In the spring of 1885, the Canadian Government officially took up arms against its citizens for the only time in Canada’s history. The violent, three-month-long North-West Rebellion in what is now the western province of Saskatchewan created widespread unrest right across the Prairies. Led by Louis Riel, many Métis and Indigenous peoples rose up to protect their land and rights against the Canadian Government's acquisition of the vast North-West landmass from the Hudson's Bay Company.
Louis Riel had led a similar resistance movement known as the Red River Uprising in what is now Manitoba fifteen years earlier in 1869-1870. He negotiated the creation of provincial status for Manitoba. Today, Louis Riel is quite rightly regarded as a hero in my home province of Manitoba and our personal Father of Confederation. (I previously blogged about him here).
I never thought about Alberta (where I now live) as having much connection to the 1885 North-West Rebellion because all the battles took place in next-door Saskatchewan. But it seems that there was indeed fallout here in Edmonton and throughout northern Alberta, which I just learned about at a recent exhibition at the nearby St. Albert Musée Héritage Museum.
[Photo © Debra She Who Seeks, 2026]
The most fascinating artefact in the exhibition was one of Louis Riel's journals dating from his years spent in exile in the United States as a wanted man after the Red River Uprising. Riel returned from the States to lead the North-West Rebellion. Following its failure, he was tried for treason and executed in Regina.

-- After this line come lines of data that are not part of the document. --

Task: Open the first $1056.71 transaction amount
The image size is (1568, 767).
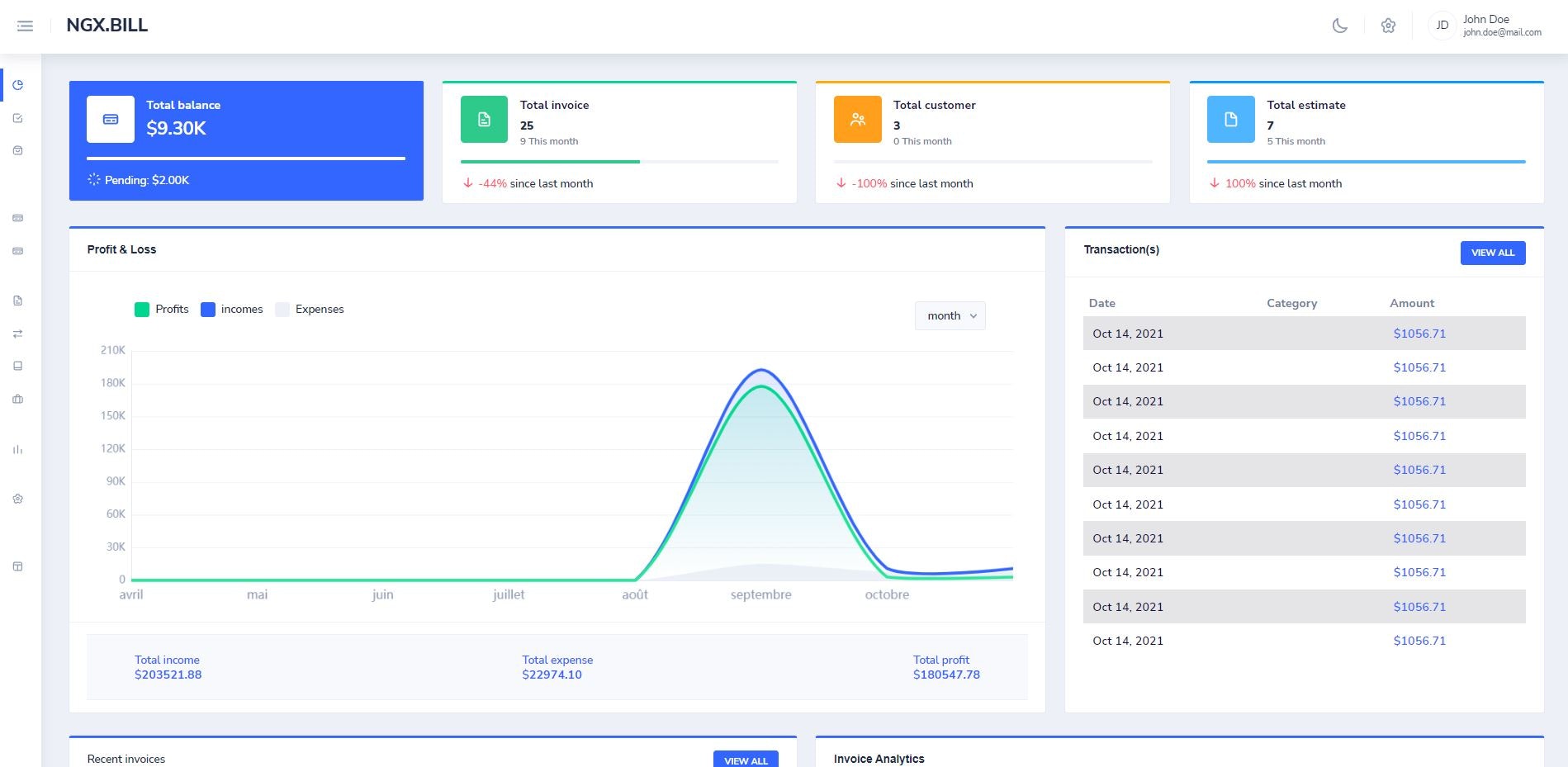Action: (1419, 334)
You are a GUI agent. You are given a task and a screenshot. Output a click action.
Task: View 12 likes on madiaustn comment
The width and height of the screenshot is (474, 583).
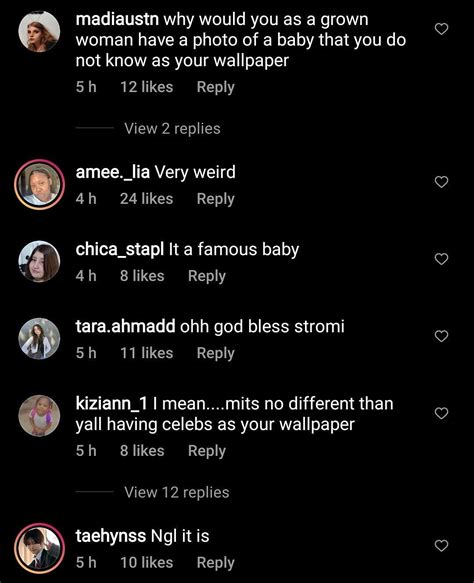click(146, 87)
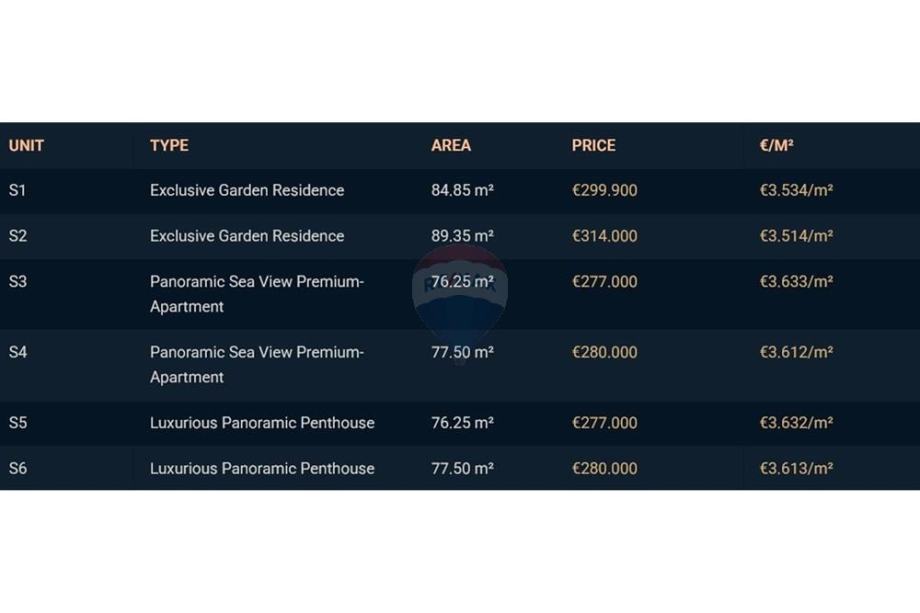Image resolution: width=920 pixels, height=613 pixels.
Task: Click the €314.000 price value
Action: tap(604, 236)
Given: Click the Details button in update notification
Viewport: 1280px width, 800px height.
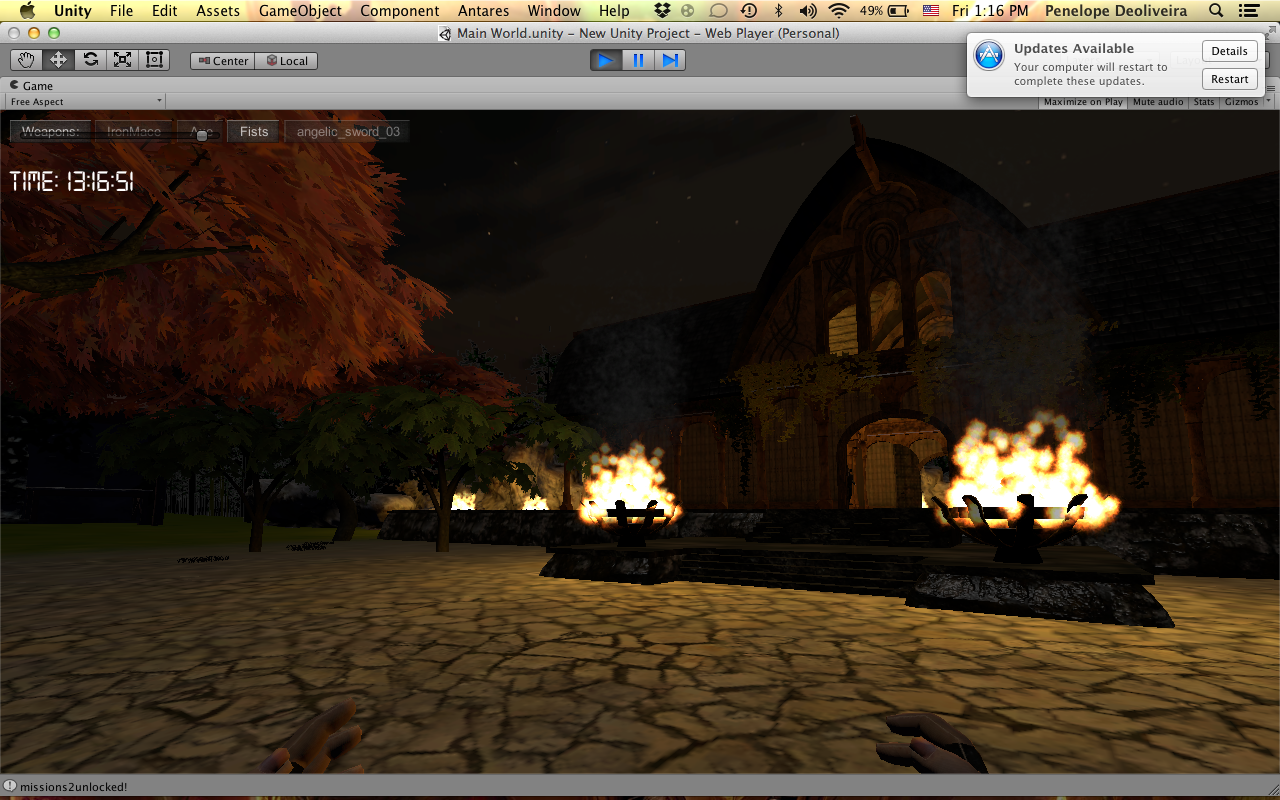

I also attended a lecture at the Musée Héritage Museum, advertised rather luridly (and anachronistically) as --
The lecture was specifically about how Edmonton reacted to the 1885 unrest. Named at that time "Fort Edmonton," it was still a Hudson's Bay Company fur-trading outpost with some additional white settlers rounding out its tiny population. Far away from any actual battles, Fort Edmonton was nevertheless rife with fear and rumours stoked by its local newspaper and its very real isolation -- a full day's journey from the area's only North-West Mounted Police detachment (forerunners of the RCMP). Supposed secret ambushes and a feared imminent Indigenous attack (completely unfounded) sent Fort Edmonton into a panic. All the settlers fled as refugees to nearby St. Albert. They stayed for a week, realized everything was okay, and then went home again. A citizens militia was formed and a few Canadian Government soldiers arrived by train in Calgary and rode north to Fort Edmonton. Apparently, one night a cat was fired upon as a suspected insurgent and that's as close to real danger as anyone got.